Tuesday, August 12, 2008

halfhearted kangaroo study

apparently, switching from cows + sheep to kangaroo as a source of red meat could reduce Australia's total carbon output by 3%, mainly because kangaroos produce less methane.

the study also mentions a few other small issues, such as reduced erosion from padded feet versus hooves. glaringly absent is a look at Australia's most constrained resource: water. drought is the normal state of affairs in Australia recently and i've mentioned before how much more effective their water restriction policies could be if they included dietary considerations.

presumably, kangaroo production is less water intensive than beef production, since kangaroos are more natural animals raised in more natural ways and native to the region. if so, then it'd be a comparatively simple matter of setting policy to encourage kangaroo consumption as a nationalistic and environmentally friendly alternative. to drive the point home, it may even be worthwhile to look at including an "excess water use and erosion" tax on beef.

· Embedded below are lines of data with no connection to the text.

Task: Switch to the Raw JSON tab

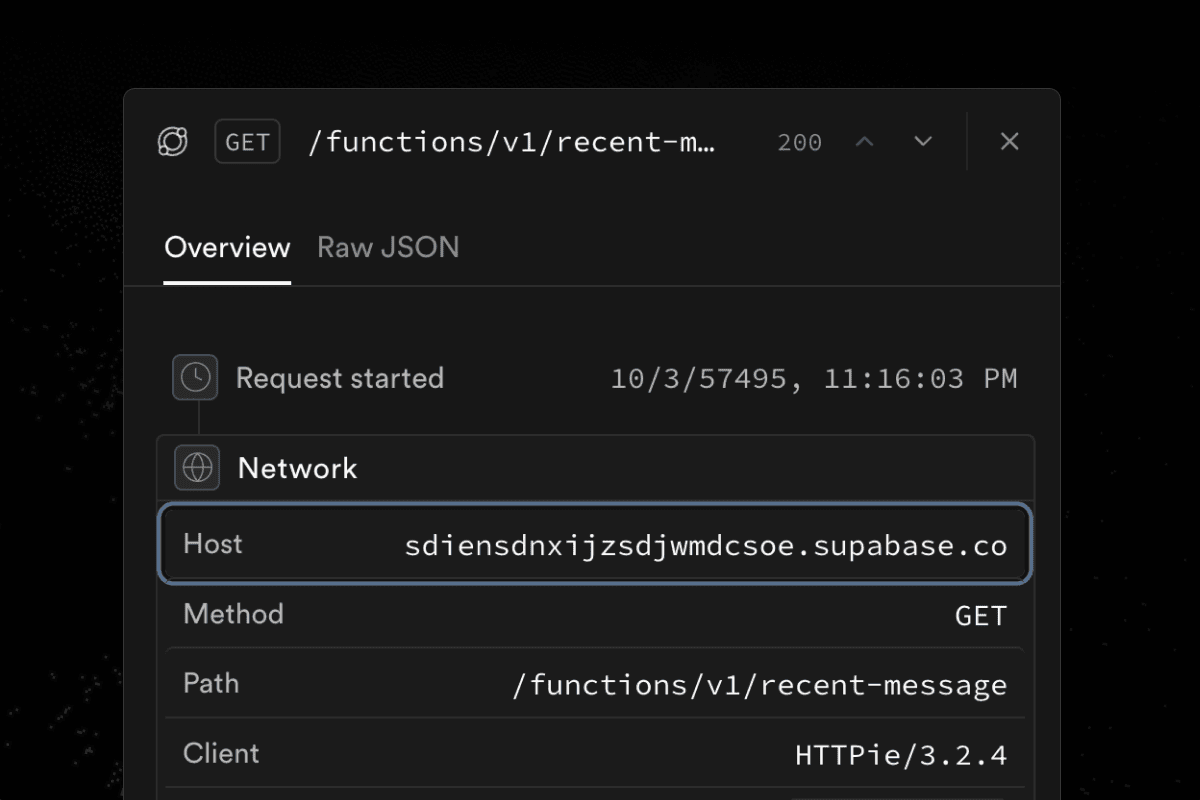Action: coord(387,246)
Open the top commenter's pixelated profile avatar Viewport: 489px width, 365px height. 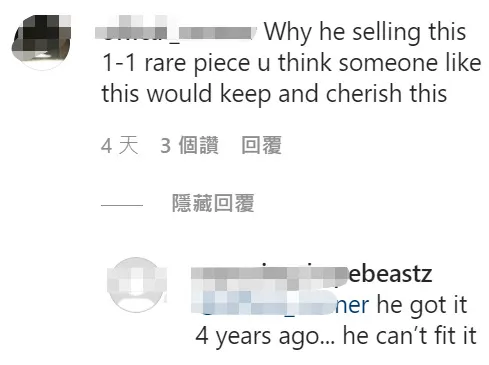point(42,42)
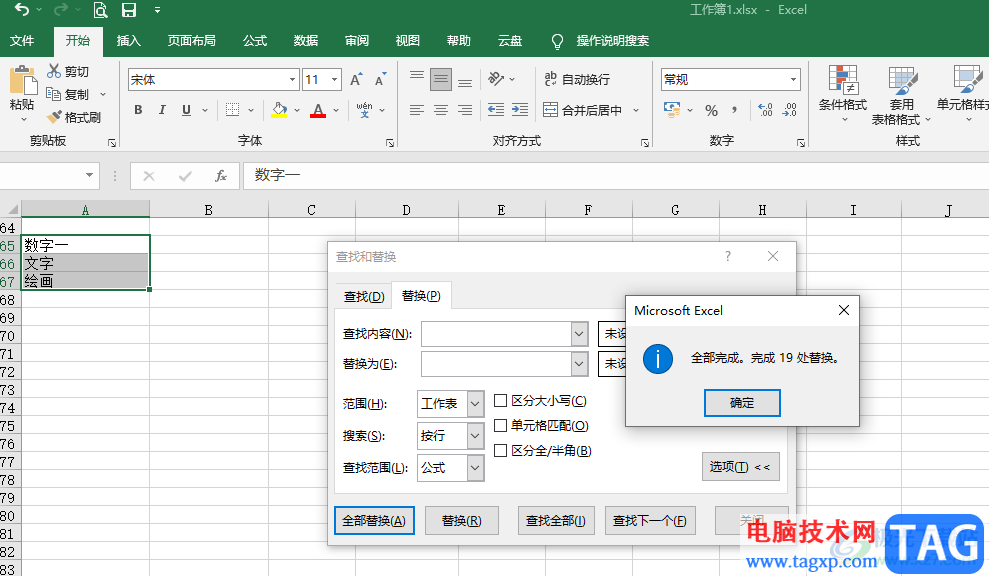Click the Save disk icon in quick access

click(x=129, y=11)
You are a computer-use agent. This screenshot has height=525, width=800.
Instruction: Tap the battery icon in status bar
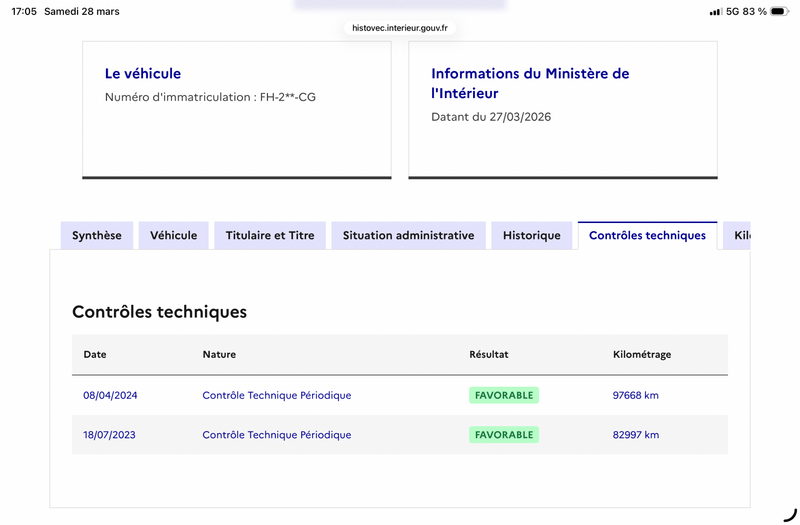coord(778,11)
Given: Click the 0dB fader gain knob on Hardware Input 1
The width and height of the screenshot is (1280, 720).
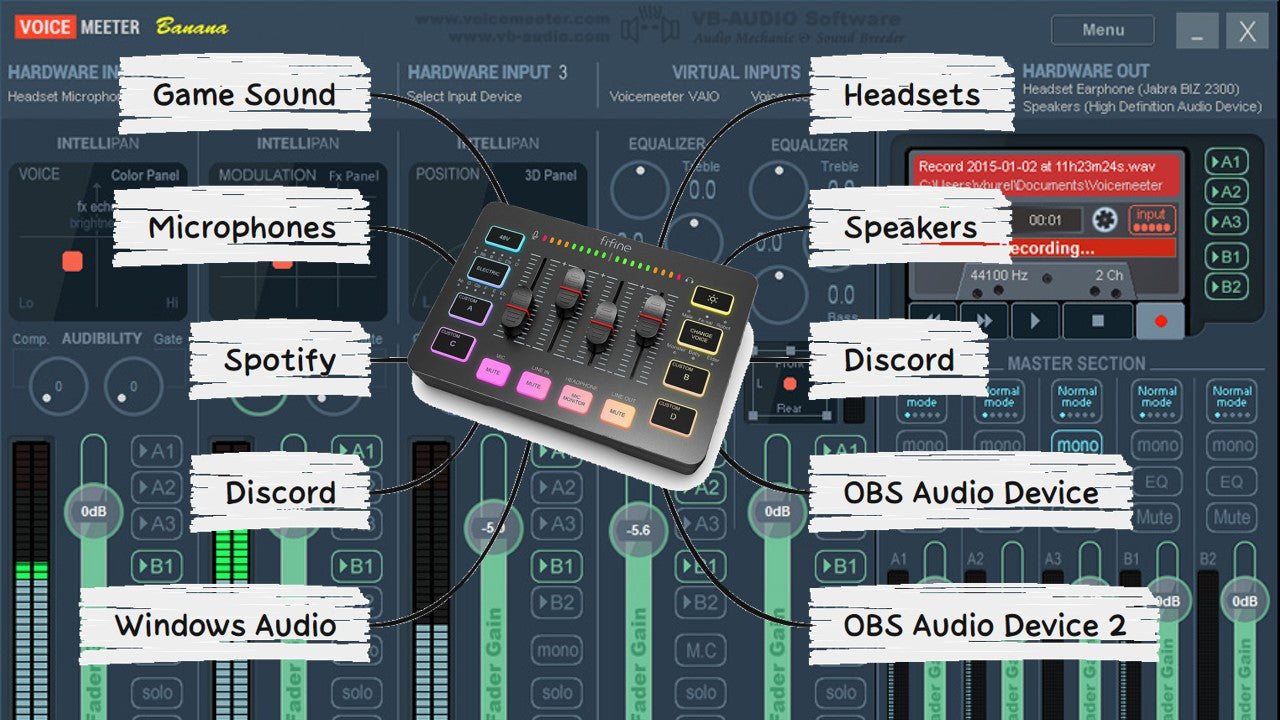Looking at the screenshot, I should (93, 511).
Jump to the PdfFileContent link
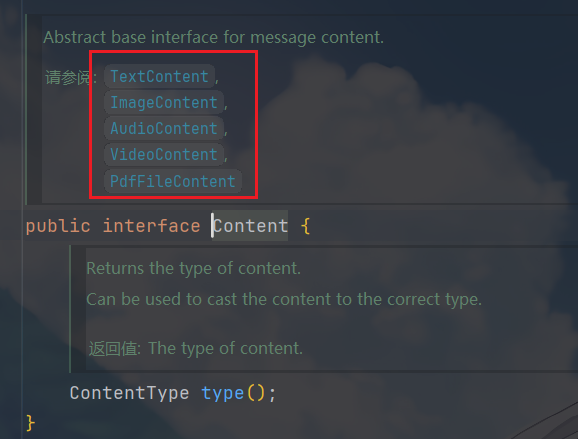Image resolution: width=578 pixels, height=439 pixels. click(173, 181)
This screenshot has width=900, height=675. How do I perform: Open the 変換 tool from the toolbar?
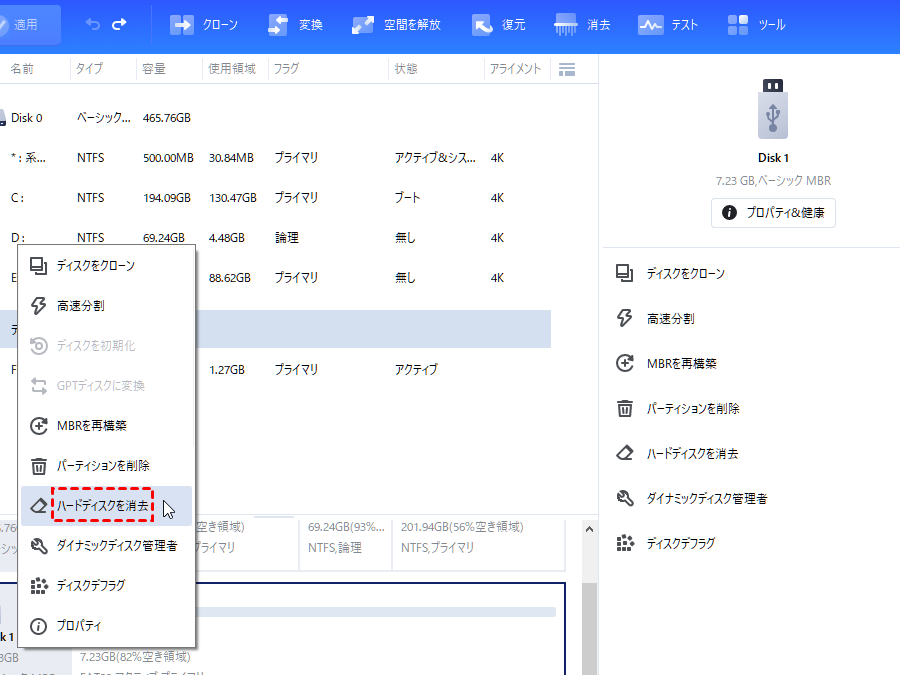[293, 22]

for reference, kangaroo meat is already sold in normal grocery stores in Australia, so for the generality of the population to switch to this alternative would not be as odd as it would be for Americans to switch to deer, which is rarely found in grocery stores here. psychologically, i think it'd be more like Americans switching from beef to sheep.


TheBehst said...

Are half-hearted kangaroos even less water demanding than full-hearted?

Do half-hearted kangaroos care about the environment, but just are not as committed to change as their whole-hearted counterparts?

shaun said...

that is a good point, Behi.

i should've made it more clear i should've used the adjectival form: "halfhearted kangarooish study"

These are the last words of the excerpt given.